O Bitcoin deve operar entre US$ 72 mil e US$ 82 mil em setembro, e uma alta acima dessa faixa, segundo a Bitget Wallet, dependeria de uma combinação de dados econômicos mais fracos, retomada das entradas em ETFs e enfraquecimento do dólar.
A projeção do cenário-base considera a possibilidade de manutenção de juros elevados nos Estados Unidos e uma faixa de 4,30% a 4,50% para o rendimento dos Treasuries de dois anos. O cenário também prevê o título de dez anos entre 4,35% e 4,60% e o índice DXY, que mede o desempenho do dólar ante uma cesta de moedas, entre 99 e 102 pontos.
A avaliação ocorre após a mudança nas expectativas do mercado em relação à política monetária americana. A abordagem de Warsh é considerada mais rígida, ou hawkish, termo usado para descrever uma postura mais preocupada com o controle da inflação e menos favorável a cortes de juros.
A probabilidade de uma alta de juros em setembro passou de cerca de 35% para quase 60%. Ao mesmo tempo, o rendimento do Treasury de dois anos se aproximou de 4,35%.
Para a Bitget Wallet, esse movimento indica uma alteração na forma como o mercado interpreta a reação do Federal Reserve, e não um compromisso antecipado com uma elevação dos juros. Os próximos dados de emprego (payroll) e inflação ainda devem influenciar a decisão.

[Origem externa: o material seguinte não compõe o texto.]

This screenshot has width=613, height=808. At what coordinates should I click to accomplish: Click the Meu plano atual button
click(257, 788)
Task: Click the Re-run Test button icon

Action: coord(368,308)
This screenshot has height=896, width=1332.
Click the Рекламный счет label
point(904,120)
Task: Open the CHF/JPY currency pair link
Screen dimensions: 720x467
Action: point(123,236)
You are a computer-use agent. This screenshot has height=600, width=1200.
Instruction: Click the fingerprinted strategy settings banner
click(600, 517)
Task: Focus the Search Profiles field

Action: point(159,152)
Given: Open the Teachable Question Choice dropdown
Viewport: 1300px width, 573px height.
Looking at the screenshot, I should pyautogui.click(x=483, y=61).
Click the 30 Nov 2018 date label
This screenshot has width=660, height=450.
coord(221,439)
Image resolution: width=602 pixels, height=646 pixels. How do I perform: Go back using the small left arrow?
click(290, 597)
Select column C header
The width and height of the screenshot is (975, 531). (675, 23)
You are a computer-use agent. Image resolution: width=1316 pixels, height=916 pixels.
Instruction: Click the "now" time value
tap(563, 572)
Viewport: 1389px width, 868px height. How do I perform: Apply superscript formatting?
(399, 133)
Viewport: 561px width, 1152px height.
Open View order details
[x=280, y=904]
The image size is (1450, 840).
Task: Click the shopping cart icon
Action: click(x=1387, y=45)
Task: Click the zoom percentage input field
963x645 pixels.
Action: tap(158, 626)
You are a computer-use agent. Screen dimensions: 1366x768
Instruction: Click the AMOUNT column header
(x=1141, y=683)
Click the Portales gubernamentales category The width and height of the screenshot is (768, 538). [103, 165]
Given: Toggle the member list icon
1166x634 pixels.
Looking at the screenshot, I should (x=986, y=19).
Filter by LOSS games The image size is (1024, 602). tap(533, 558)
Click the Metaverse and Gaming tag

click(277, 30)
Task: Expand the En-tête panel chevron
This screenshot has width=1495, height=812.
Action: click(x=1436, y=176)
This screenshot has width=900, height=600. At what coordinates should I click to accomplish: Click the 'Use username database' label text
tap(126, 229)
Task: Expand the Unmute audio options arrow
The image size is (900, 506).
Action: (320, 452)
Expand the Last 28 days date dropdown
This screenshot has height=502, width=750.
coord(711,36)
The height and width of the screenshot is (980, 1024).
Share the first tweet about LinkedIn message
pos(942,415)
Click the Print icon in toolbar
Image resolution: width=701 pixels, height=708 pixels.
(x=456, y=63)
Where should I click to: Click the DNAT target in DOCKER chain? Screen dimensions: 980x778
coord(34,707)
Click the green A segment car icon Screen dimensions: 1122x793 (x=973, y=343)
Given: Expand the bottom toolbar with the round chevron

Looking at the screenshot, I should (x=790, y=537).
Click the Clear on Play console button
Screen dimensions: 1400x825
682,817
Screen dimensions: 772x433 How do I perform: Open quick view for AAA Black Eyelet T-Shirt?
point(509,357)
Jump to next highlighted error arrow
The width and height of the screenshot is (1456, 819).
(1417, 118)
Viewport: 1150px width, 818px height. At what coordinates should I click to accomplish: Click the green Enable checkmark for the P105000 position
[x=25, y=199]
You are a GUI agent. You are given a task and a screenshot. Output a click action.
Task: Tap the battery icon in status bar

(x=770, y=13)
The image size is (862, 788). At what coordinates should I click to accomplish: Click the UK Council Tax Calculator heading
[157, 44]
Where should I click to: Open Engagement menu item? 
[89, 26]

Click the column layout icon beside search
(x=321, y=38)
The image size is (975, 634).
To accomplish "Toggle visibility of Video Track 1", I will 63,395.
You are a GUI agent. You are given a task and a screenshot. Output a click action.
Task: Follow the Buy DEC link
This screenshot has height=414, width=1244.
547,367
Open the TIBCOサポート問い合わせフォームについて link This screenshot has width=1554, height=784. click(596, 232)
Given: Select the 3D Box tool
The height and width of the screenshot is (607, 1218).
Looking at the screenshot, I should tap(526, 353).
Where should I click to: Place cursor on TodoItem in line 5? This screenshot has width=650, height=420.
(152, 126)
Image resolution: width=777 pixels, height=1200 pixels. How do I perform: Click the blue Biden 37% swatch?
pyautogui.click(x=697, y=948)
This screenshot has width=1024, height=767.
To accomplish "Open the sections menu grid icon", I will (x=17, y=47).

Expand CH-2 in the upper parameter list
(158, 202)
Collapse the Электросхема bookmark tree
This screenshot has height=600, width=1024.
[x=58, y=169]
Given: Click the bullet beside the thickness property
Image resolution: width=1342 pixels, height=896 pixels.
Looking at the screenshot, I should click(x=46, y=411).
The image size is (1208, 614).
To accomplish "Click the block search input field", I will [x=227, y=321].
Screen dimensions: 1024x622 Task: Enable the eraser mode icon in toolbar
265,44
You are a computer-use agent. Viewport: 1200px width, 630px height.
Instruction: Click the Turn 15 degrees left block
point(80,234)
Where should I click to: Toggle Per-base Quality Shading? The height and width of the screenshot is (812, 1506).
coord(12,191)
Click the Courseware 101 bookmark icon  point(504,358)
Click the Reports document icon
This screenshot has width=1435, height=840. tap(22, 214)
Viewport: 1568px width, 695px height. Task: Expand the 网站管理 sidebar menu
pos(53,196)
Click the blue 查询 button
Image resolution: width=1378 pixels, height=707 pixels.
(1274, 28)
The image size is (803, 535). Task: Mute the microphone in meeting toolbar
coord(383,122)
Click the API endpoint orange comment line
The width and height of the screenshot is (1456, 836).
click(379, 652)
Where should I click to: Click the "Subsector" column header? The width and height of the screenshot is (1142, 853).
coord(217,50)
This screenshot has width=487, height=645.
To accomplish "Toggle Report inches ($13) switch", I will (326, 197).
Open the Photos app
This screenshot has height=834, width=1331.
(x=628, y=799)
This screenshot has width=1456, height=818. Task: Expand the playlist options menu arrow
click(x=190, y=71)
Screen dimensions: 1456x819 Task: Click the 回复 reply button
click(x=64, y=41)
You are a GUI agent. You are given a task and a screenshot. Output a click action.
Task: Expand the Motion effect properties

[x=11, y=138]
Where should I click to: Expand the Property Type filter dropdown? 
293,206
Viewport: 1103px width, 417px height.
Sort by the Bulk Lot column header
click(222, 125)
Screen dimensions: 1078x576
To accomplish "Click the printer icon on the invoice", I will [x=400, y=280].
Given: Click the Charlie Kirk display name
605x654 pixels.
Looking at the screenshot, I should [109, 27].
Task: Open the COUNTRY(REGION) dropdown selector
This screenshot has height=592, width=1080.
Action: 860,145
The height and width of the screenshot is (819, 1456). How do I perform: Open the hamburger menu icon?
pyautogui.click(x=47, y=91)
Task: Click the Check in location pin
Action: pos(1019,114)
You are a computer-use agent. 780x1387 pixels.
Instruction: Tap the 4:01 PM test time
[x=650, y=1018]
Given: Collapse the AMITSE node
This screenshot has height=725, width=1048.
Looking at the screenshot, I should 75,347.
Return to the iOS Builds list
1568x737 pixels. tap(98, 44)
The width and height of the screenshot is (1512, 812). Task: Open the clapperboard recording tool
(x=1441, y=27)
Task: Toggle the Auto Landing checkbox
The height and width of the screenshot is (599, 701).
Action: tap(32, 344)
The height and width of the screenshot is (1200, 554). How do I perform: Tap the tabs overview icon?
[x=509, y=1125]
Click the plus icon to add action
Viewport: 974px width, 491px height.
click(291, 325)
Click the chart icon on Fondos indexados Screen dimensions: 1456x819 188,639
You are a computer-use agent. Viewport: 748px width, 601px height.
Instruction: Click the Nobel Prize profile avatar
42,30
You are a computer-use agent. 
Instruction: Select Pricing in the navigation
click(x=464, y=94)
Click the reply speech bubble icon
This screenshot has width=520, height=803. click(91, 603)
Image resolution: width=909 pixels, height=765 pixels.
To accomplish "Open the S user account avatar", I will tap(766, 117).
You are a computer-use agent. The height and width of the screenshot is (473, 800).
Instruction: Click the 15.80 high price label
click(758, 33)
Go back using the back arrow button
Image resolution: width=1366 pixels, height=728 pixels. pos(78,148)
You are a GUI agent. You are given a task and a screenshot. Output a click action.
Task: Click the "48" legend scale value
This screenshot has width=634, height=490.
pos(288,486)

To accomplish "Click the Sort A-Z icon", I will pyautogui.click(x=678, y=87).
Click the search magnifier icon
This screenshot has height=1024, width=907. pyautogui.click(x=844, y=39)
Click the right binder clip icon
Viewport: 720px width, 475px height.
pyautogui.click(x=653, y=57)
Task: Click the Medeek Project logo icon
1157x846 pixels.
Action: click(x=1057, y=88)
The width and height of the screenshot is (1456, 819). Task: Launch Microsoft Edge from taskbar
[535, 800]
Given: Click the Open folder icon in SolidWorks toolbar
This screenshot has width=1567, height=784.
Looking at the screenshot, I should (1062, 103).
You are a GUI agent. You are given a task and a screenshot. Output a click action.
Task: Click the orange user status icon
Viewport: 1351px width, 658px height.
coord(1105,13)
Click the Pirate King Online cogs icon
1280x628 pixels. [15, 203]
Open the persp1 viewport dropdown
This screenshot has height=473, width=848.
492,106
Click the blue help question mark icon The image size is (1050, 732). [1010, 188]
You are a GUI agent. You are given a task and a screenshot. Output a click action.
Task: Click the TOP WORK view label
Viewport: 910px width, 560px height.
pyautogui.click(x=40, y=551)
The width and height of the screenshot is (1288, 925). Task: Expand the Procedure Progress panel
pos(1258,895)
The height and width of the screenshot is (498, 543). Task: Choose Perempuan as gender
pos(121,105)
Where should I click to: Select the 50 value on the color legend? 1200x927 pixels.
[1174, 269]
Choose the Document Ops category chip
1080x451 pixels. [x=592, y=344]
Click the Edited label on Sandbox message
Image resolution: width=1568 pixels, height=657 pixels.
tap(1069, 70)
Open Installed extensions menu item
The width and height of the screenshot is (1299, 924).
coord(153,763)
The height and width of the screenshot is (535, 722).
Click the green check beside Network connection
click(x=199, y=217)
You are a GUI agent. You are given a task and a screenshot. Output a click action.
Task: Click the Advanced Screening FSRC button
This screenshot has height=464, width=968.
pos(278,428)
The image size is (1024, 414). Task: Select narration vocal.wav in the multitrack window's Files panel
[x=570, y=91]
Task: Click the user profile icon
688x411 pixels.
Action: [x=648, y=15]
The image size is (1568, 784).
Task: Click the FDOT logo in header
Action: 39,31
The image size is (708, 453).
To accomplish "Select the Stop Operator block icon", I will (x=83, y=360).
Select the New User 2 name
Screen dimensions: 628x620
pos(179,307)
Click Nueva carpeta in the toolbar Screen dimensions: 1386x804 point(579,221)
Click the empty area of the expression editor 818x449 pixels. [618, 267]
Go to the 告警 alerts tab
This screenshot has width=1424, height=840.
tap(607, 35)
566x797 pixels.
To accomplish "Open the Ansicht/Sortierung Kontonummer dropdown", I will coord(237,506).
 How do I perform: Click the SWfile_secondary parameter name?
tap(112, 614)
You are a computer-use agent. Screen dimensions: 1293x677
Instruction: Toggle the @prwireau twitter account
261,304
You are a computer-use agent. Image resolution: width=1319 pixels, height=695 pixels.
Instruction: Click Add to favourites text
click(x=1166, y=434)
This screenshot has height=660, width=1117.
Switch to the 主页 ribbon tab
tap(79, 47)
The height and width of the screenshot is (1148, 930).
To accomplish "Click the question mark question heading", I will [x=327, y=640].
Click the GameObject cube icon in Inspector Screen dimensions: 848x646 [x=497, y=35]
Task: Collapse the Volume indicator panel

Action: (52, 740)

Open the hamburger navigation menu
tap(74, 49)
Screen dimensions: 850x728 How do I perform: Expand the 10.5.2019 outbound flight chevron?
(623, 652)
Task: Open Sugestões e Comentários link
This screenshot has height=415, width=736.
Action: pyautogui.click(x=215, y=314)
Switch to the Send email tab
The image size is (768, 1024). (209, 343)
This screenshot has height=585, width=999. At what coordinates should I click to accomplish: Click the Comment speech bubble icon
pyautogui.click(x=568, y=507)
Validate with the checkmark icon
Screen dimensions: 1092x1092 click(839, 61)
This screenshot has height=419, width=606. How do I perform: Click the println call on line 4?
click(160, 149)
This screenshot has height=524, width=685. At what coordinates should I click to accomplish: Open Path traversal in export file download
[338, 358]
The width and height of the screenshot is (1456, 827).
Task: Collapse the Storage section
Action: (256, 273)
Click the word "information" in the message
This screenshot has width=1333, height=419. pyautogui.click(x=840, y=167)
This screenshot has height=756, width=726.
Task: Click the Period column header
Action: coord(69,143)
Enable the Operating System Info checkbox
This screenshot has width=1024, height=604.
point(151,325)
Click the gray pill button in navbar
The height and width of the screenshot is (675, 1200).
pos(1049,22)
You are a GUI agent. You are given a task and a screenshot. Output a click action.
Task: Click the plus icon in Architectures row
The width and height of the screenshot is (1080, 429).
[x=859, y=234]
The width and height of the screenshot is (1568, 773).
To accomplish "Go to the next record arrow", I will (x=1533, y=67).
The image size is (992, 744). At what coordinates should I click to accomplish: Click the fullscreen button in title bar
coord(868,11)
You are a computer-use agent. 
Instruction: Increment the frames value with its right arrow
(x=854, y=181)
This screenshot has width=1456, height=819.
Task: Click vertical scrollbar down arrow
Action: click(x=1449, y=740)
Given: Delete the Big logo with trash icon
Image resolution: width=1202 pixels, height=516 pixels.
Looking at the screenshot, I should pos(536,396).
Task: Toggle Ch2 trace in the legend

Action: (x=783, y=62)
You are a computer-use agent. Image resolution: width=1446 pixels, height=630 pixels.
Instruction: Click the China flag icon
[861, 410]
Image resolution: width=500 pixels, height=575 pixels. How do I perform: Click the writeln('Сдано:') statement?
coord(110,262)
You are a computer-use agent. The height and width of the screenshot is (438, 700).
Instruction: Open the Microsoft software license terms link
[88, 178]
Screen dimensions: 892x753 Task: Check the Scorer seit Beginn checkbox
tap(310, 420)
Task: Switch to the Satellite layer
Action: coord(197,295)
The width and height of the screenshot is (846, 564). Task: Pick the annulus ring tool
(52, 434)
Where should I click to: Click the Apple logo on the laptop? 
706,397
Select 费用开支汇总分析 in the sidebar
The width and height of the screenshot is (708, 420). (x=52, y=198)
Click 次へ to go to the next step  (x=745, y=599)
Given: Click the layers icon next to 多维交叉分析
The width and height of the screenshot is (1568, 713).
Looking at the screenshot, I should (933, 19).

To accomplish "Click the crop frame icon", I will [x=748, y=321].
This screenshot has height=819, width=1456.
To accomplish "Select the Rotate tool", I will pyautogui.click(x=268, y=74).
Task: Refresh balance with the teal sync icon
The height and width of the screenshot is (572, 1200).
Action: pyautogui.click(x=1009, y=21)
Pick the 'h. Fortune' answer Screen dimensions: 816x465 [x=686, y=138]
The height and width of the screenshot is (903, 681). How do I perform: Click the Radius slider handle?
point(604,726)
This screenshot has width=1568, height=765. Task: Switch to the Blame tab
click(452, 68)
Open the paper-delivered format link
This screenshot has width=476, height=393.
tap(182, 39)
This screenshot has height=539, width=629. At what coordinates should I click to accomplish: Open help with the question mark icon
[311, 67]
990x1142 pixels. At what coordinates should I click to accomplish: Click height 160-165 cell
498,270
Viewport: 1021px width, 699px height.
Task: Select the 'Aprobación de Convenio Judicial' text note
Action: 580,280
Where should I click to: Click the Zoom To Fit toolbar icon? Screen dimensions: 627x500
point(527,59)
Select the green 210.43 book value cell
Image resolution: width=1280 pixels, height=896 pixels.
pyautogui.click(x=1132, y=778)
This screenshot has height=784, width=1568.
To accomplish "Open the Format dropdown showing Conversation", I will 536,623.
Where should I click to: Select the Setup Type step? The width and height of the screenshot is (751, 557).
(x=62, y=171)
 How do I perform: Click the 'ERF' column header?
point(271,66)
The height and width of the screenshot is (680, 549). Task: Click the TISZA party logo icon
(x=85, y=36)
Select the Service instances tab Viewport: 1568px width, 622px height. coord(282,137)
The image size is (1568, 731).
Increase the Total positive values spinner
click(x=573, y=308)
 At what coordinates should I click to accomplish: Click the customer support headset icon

Bitcoin mantém resistência mesmo com pressão externa
O Bitcoin permaneceu resiliente diante da reprecificação das expectativas de juros e da nova escalada das tensões entre Estados Unidos e Irã.
Entre os fatores que ajudaram a absorver a pressão sobre o ativo estão as entradas anteriores em ETFs, a redução da alavancagem após liquidações anteriores e a ausência de vendas forçadas.
A alta do petróleo para acima de US$ 90 também não resultou, até o momento, em uma nova rodada decisiva de alta dos juros reais ou do dólar.
Segundo a análise, esse comportamento representa resistência do Bitcoin, mas ainda não confirma uma procura pelo ativo como refúgio, ou safe haven. Para que essa tese ganhe força, seria necessário que o Bitcoin superasse as ações em desempenho, acompanhado de recuperação dos fluxos para ETFs à vista.
Outros sinais seriam a manutenção de prêmio positivo da Coinbase e uma valorização sem forte aumento do funding de contratos perpétuos ou do open interest. O funding é a taxa paga entre participantes de contratos futuros perpétuos, enquanto o open interest representa o volume de posições ainda abertas nesses contratos.
US$ 76 mil vira ponto de atenção
No curto prazo, a região entre US$ 76 mil e US$ 77 mil é considerada a principal área de suporte. O nível corresponde à zona de rompimento abaixo do movimento malsucedido de US$ 80 mil.
A consolidação do Bitcoin continua sendo considerada saudável caso essa faixa seja preservada nos fechamentos diários. Também seria necessário que o funding e a base diminuíssem sem aumento expressivo das liquidações, enquanto o open interest se recuperasse gradualmente.
Um fechamento diário abaixo de US$ 76 mil, acompanhado de resgates persistentes em ETFs e open interest elevado, seria um sinal de alerta. Nesse cenário, as posições compradas com alavancagem poderiam permanecer pressionadas, aumentando o risco de uma reversão mais profunda.
No sentido contrário, uma recuperação acima de US$ 80 mil, acompanhada pela retomada das compras no mercado à vista, indicaria que a correção teria sido absorção de vendas, e não distribuição de posições.